*DIRECTIONS:* Every line of the records below that holds the word "Reports" should be copied out.

*EXTRACTED DATA:*
*** Begin section ***

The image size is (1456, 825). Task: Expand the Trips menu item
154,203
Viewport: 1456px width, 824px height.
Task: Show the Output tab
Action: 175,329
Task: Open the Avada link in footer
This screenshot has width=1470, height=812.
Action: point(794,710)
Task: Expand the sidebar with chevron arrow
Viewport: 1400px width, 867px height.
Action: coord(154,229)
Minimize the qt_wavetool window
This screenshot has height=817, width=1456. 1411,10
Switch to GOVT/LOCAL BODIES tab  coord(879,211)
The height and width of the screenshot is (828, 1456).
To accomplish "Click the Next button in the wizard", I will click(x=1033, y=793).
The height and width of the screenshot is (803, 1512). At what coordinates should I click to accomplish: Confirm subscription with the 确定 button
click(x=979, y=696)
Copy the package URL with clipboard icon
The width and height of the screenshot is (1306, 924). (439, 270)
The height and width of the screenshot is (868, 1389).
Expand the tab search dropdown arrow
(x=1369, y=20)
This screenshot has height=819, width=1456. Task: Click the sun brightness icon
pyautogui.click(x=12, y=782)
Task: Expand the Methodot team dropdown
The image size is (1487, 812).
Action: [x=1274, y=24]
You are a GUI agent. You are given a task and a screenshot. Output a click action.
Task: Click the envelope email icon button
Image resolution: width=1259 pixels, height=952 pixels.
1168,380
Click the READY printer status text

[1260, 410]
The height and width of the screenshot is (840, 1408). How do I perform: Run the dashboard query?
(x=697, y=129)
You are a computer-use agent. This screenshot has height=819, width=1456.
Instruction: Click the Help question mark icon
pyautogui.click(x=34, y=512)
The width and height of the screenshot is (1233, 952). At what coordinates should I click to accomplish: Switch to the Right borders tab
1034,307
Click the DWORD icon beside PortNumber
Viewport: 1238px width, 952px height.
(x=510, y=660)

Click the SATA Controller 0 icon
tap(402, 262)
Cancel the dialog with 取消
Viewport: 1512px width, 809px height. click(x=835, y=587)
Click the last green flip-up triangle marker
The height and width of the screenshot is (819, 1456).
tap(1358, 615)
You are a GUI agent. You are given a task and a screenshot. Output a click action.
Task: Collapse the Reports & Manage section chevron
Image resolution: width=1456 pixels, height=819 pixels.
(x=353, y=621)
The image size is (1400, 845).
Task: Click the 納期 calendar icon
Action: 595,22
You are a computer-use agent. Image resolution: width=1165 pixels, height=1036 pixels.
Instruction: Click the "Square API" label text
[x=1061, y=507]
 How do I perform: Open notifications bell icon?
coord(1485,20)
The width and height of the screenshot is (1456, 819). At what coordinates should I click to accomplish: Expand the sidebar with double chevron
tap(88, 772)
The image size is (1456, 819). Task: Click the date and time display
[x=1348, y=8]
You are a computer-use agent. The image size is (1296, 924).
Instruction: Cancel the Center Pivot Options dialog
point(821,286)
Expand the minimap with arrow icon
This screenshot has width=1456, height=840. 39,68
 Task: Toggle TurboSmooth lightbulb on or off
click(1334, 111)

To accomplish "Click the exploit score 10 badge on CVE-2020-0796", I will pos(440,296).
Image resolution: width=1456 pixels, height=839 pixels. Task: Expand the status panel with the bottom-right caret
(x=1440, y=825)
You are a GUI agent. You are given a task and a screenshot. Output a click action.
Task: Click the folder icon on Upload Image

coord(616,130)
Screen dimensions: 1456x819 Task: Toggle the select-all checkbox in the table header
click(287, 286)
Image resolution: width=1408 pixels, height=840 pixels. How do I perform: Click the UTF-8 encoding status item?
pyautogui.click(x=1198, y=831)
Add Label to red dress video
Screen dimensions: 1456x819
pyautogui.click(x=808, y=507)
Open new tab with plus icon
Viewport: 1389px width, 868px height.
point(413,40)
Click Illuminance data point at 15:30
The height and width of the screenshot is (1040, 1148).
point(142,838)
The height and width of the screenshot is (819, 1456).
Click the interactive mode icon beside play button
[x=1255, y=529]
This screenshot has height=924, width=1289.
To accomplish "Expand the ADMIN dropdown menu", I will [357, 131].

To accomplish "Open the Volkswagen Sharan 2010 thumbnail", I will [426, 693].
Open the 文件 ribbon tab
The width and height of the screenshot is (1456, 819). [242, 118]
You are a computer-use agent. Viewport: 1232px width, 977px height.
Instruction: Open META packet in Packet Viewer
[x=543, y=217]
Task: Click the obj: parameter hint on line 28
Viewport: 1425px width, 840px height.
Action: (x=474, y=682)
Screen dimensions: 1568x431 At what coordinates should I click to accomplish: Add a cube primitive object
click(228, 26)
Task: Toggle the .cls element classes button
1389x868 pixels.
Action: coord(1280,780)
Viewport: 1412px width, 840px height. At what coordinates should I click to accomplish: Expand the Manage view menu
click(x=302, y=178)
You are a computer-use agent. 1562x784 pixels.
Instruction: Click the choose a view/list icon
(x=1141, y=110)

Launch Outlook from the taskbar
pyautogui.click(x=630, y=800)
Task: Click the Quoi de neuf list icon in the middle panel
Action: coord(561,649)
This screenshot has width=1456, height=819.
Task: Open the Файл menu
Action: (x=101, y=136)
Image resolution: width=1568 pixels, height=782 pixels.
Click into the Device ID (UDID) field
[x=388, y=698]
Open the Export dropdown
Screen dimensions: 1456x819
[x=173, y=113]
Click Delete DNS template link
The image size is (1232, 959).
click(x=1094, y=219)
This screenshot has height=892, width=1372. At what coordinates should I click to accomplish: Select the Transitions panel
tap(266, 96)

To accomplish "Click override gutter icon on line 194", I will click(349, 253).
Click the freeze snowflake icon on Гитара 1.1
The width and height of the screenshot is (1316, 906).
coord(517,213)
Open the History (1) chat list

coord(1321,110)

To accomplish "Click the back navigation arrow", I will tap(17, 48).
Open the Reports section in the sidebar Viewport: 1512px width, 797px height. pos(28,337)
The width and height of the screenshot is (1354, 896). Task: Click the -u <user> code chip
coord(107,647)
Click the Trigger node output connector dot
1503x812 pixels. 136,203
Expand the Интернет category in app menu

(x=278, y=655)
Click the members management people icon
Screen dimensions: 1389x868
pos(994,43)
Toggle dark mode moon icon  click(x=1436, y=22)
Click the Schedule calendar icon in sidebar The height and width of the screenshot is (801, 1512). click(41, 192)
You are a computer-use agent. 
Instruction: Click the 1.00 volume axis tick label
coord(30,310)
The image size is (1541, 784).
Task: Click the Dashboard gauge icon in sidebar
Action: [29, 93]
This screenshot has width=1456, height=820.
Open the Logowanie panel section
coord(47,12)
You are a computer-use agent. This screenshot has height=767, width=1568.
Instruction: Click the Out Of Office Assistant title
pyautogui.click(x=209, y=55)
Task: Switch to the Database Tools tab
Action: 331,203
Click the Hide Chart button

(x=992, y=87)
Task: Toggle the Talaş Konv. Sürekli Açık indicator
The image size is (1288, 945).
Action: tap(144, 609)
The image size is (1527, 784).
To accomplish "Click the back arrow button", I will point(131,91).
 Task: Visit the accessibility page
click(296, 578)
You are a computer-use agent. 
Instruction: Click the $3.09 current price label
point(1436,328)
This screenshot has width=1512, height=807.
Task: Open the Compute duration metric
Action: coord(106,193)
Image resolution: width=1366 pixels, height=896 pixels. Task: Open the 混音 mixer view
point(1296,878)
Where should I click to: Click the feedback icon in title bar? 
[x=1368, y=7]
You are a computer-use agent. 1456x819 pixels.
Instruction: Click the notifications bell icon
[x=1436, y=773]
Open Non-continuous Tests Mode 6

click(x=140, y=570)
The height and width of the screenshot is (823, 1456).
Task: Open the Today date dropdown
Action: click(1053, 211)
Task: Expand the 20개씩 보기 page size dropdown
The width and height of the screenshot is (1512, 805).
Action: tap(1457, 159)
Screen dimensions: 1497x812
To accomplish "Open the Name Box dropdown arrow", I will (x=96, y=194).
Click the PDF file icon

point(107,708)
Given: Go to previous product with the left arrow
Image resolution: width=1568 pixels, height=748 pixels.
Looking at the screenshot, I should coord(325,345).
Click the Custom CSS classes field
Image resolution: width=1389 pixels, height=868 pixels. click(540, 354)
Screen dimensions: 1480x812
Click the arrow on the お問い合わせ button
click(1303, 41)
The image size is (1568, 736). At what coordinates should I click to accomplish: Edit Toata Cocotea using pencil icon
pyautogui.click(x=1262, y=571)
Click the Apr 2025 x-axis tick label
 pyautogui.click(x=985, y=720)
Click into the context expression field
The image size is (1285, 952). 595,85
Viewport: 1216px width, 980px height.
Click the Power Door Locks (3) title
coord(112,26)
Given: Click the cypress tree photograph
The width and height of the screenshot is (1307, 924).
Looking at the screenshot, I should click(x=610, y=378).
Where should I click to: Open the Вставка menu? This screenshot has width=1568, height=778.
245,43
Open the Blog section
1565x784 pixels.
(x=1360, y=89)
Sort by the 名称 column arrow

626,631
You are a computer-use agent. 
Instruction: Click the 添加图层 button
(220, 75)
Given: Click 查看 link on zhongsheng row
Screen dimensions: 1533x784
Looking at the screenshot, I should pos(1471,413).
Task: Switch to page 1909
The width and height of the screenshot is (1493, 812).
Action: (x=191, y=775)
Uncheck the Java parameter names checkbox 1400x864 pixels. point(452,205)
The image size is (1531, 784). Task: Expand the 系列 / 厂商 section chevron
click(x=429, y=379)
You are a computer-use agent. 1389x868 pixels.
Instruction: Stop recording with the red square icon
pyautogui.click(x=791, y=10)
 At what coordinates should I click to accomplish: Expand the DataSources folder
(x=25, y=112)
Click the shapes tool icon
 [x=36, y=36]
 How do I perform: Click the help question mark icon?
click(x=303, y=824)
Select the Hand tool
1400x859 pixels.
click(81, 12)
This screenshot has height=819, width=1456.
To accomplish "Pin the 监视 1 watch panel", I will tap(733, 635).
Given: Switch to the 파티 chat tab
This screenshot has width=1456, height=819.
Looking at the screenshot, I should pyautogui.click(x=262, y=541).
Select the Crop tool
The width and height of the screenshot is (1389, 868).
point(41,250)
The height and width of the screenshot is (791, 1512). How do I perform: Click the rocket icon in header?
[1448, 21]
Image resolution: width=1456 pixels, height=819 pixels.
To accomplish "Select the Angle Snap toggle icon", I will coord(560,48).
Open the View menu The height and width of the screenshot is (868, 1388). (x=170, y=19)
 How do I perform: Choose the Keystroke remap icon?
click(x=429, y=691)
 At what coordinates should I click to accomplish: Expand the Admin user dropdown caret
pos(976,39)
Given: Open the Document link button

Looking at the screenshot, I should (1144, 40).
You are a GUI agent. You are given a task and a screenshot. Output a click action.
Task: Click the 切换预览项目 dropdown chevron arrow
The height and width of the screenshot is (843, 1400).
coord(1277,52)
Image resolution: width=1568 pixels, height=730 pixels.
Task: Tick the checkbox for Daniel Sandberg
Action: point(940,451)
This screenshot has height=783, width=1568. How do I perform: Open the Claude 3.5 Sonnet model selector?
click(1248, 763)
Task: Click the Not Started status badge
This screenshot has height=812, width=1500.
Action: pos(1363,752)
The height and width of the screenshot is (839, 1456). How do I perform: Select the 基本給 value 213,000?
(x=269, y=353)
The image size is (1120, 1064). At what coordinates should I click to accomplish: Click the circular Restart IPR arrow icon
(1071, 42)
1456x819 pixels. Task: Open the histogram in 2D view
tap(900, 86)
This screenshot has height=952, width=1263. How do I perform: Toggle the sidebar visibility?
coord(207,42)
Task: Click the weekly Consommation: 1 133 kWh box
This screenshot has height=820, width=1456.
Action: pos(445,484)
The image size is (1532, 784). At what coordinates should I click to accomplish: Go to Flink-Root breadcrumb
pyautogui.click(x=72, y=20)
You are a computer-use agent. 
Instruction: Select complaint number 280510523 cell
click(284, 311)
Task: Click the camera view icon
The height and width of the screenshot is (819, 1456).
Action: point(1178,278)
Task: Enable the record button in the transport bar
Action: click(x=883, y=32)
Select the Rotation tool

*** End section ***

*RESULT OF THE EXERCISE:*
Task: Collapse the Reports & Manage section chevron
Open the Reports section in the sidebar Viewport: 1512px width, 797px height. pos(28,337)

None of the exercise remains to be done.